---------- SOURCE DATA
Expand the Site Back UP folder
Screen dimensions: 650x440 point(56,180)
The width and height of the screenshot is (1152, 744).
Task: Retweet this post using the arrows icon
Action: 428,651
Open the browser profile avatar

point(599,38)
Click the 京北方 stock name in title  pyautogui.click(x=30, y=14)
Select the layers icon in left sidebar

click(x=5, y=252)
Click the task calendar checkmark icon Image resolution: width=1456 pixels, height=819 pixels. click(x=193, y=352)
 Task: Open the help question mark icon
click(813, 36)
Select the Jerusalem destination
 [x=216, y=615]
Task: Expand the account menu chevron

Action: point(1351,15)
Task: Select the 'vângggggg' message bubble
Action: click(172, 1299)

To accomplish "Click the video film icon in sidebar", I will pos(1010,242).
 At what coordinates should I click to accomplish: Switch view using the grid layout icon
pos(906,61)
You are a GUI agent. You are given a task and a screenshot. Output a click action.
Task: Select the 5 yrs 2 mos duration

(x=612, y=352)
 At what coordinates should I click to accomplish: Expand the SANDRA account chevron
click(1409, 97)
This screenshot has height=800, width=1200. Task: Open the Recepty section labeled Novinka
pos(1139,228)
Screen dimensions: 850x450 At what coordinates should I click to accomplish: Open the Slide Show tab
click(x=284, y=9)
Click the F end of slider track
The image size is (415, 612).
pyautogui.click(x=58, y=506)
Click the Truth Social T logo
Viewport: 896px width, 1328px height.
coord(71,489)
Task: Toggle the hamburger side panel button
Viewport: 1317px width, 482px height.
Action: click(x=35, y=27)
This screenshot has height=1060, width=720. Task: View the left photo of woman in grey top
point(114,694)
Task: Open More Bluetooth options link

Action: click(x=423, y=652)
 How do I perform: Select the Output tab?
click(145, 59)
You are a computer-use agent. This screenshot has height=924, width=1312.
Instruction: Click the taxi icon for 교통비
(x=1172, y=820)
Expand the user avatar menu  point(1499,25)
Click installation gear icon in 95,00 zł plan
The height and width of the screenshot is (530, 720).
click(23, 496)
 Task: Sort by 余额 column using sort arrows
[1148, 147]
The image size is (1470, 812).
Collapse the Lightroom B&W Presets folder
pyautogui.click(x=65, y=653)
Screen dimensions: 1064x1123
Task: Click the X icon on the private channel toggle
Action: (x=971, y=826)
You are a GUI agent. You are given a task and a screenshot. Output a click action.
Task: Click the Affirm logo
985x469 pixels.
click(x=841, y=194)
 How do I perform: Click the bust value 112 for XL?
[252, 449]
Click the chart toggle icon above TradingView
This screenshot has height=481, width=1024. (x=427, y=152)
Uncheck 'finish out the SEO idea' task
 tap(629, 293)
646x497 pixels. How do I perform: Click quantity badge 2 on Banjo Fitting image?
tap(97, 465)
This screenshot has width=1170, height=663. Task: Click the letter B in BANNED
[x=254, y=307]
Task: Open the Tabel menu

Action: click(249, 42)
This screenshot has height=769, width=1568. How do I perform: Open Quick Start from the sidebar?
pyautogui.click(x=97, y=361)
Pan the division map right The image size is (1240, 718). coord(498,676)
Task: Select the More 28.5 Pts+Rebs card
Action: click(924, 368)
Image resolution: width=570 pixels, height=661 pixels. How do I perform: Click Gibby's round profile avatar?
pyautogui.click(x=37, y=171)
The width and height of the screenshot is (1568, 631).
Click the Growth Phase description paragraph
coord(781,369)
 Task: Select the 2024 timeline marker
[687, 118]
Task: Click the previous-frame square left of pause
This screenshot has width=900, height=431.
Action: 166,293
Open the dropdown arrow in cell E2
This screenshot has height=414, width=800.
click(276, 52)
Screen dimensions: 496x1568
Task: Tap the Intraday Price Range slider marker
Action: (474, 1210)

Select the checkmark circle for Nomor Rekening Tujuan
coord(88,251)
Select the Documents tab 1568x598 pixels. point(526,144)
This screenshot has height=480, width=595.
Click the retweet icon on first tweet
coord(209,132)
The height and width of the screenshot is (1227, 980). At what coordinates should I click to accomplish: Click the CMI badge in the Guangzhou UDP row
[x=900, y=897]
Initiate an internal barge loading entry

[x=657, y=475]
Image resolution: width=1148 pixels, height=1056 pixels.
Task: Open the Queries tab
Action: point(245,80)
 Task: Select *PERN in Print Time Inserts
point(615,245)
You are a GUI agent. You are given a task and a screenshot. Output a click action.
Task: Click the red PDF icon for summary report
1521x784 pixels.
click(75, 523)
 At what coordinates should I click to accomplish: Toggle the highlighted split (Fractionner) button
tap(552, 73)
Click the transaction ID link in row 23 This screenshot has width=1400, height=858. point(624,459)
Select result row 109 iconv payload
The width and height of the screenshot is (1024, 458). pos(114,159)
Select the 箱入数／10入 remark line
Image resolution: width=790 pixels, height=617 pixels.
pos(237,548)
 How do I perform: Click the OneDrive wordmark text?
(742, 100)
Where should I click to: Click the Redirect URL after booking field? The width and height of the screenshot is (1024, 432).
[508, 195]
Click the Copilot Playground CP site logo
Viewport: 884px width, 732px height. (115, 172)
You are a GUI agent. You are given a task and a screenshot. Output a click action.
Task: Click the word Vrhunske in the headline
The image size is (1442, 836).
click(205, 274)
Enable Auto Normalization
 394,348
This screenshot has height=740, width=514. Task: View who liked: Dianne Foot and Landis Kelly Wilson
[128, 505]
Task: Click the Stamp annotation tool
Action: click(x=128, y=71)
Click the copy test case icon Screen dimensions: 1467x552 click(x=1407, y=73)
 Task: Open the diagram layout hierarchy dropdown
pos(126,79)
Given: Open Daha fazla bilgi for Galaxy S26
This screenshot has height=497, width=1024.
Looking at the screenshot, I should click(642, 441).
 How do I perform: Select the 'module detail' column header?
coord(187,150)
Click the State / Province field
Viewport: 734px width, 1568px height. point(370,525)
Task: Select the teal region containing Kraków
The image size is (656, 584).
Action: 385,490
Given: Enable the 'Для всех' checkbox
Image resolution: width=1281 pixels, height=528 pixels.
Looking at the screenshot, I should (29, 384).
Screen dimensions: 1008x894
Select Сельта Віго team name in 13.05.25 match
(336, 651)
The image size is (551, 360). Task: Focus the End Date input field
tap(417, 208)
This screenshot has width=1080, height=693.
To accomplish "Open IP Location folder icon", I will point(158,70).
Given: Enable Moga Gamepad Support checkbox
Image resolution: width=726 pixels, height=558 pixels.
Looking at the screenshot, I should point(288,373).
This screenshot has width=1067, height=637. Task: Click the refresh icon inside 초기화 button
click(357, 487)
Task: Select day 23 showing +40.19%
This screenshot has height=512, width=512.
--------------------
* WORK TASK *
Transcribe all of the data above, keeping each line exactly as it stands.

* ANSWER BOX *
Expand the Site Back UP folder
Screen dimensions: 650x440 point(56,180)
The width and height of the screenshot is (1152, 744).
Task: Retweet this post using the arrows icon
Action: 428,651
Open the browser profile avatar

point(599,38)
Click the 京北方 stock name in title  pyautogui.click(x=30, y=14)
Select the layers icon in left sidebar

click(x=5, y=252)
Click the task calendar checkmark icon Image resolution: width=1456 pixels, height=819 pixels. click(x=193, y=352)
 Task: Open the help question mark icon
click(813, 36)
Select the Jerusalem destination
 [x=216, y=615]
Task: Expand the account menu chevron

Action: point(1351,15)
Task: Select the 'vângggggg' message bubble
Action: click(172, 1299)

To accomplish "Click the video film icon in sidebar", I will pos(1010,242).
 At what coordinates should I click to accomplish: Switch view using the grid layout icon
pos(906,61)
You are a GUI agent. You are given a task and a screenshot. Output a click action.
Task: Select the 5 yrs 2 mos duration

(x=612, y=352)
 At what coordinates should I click to accomplish: Expand the SANDRA account chevron
click(1409, 97)
This screenshot has height=800, width=1200. Task: Open the Recepty section labeled Novinka
pos(1139,228)
Screen dimensions: 850x450 At what coordinates should I click to accomplish: Open the Slide Show tab
click(x=284, y=9)
Click the F end of slider track
The image size is (415, 612).
pyautogui.click(x=58, y=506)
Click the Truth Social T logo
Viewport: 896px width, 1328px height.
coord(71,489)
Task: Toggle the hamburger side panel button
Viewport: 1317px width, 482px height.
Action: click(x=35, y=27)
This screenshot has height=1060, width=720. Task: View the left photo of woman in grey top
point(114,694)
Task: Open More Bluetooth options link

Action: click(x=423, y=652)
 How do I perform: Select the Output tab?
click(145, 59)
You are a computer-use agent. This screenshot has height=924, width=1312.
Instruction: Click the taxi icon for 교통비
(x=1172, y=820)
Expand the user avatar menu  point(1499,25)
Click installation gear icon in 95,00 zł plan
The height and width of the screenshot is (530, 720).
click(23, 496)
 Task: Sort by 余额 column using sort arrows
[1148, 147]
The image size is (1470, 812).
Collapse the Lightroom B&W Presets folder
pyautogui.click(x=65, y=653)
Screen dimensions: 1064x1123
Task: Click the X icon on the private channel toggle
Action: (x=971, y=826)
You are a GUI agent. You are given a task and a screenshot. Output a click action.
Task: Click the Affirm logo
985x469 pixels.
click(x=841, y=194)
 How do I perform: Click the bust value 112 for XL?
[252, 449]
Click the chart toggle icon above TradingView
This screenshot has height=481, width=1024. (x=427, y=152)
Uncheck 'finish out the SEO idea' task
 tap(629, 293)
646x497 pixels. How do I perform: Click quantity badge 2 on Banjo Fitting image?
tap(97, 465)
This screenshot has width=1170, height=663. Task: Click the letter B in BANNED
[x=254, y=307]
Task: Open the Tabel menu

Action: click(249, 42)
This screenshot has height=769, width=1568. How do I perform: Open Quick Start from the sidebar?
pyautogui.click(x=97, y=361)
Pan the division map right The image size is (1240, 718). coord(498,676)
Task: Select the More 28.5 Pts+Rebs card
Action: click(924, 368)
Image resolution: width=570 pixels, height=661 pixels. How do I perform: Click Gibby's round profile avatar?
pyautogui.click(x=37, y=171)
The width and height of the screenshot is (1568, 631).
Click the Growth Phase description paragraph
coord(781,369)
 Task: Select the 2024 timeline marker
[687, 118]
Task: Click the previous-frame square left of pause
This screenshot has width=900, height=431.
Action: 166,293
Open the dropdown arrow in cell E2
This screenshot has height=414, width=800.
click(276, 52)
Screen dimensions: 496x1568
Task: Tap the Intraday Price Range slider marker
Action: (474, 1210)

Select the checkmark circle for Nomor Rekening Tujuan
coord(88,251)
Select the Documents tab 1568x598 pixels. point(526,144)
This screenshot has height=480, width=595.
Click the retweet icon on first tweet
coord(209,132)
The height and width of the screenshot is (1227, 980). At what coordinates should I click to accomplish: Click the CMI badge in the Guangzhou UDP row
[x=900, y=897]
Initiate an internal barge loading entry

[x=657, y=475]
Image resolution: width=1148 pixels, height=1056 pixels.
Task: Open the Queries tab
Action: point(245,80)
 Task: Select *PERN in Print Time Inserts
point(615,245)
You are a GUI agent. You are given a task and a screenshot. Output a click action.
Task: Click the red PDF icon for summary report
1521x784 pixels.
click(75, 523)
 At what coordinates should I click to accomplish: Toggle the highlighted split (Fractionner) button
tap(552, 73)
Click the transaction ID link in row 23 This screenshot has width=1400, height=858. point(624,459)
Select result row 109 iconv payload
The width and height of the screenshot is (1024, 458). pos(114,159)
Select the 箱入数／10入 remark line
Image resolution: width=790 pixels, height=617 pixels.
pos(237,548)
 How do I perform: Click the OneDrive wordmark text?
(742, 100)
Where should I click to: Click the Redirect URL after booking field? The width and height of the screenshot is (1024, 432).
[508, 195]
Click the Copilot Playground CP site logo
Viewport: 884px width, 732px height. (115, 172)
You are a GUI agent. You are given a task and a screenshot. Output a click action.
Task: Click the word Vrhunske in the headline
The image size is (1442, 836).
click(205, 274)
Enable Auto Normalization
 394,348
This screenshot has height=740, width=514. Task: View who liked: Dianne Foot and Landis Kelly Wilson
[128, 505]
Task: Click the Stamp annotation tool
Action: click(x=128, y=71)
Click the copy test case icon Screen dimensions: 1467x552 click(x=1407, y=73)
 Task: Open the diagram layout hierarchy dropdown
pos(126,79)
Given: Open Daha fazla bilgi for Galaxy S26
This screenshot has height=497, width=1024.
Looking at the screenshot, I should click(642, 441).
 How do I perform: Select the 'module detail' column header?
coord(187,150)
Click the State / Province field
Viewport: 734px width, 1568px height. point(370,525)
Task: Select the teal region containing Kraków
The image size is (656, 584).
Action: 385,490
Given: Enable the 'Для всех' checkbox
Image resolution: width=1281 pixels, height=528 pixels.
Looking at the screenshot, I should (29, 384).
Screen dimensions: 1008x894
Select Сельта Віго team name in 13.05.25 match
(336, 651)
The image size is (551, 360). Task: Focus the End Date input field
tap(417, 208)
This screenshot has width=1080, height=693.
To accomplish "Open IP Location folder icon", I will point(158,70).
Given: Enable Moga Gamepad Support checkbox
Image resolution: width=726 pixels, height=558 pixels.
Looking at the screenshot, I should point(288,373).
This screenshot has width=1067, height=637. Task: Click the refresh icon inside 초기화 button
click(357, 487)
Task: Select day 23 showing +40.19%
This screenshot has height=512, width=512.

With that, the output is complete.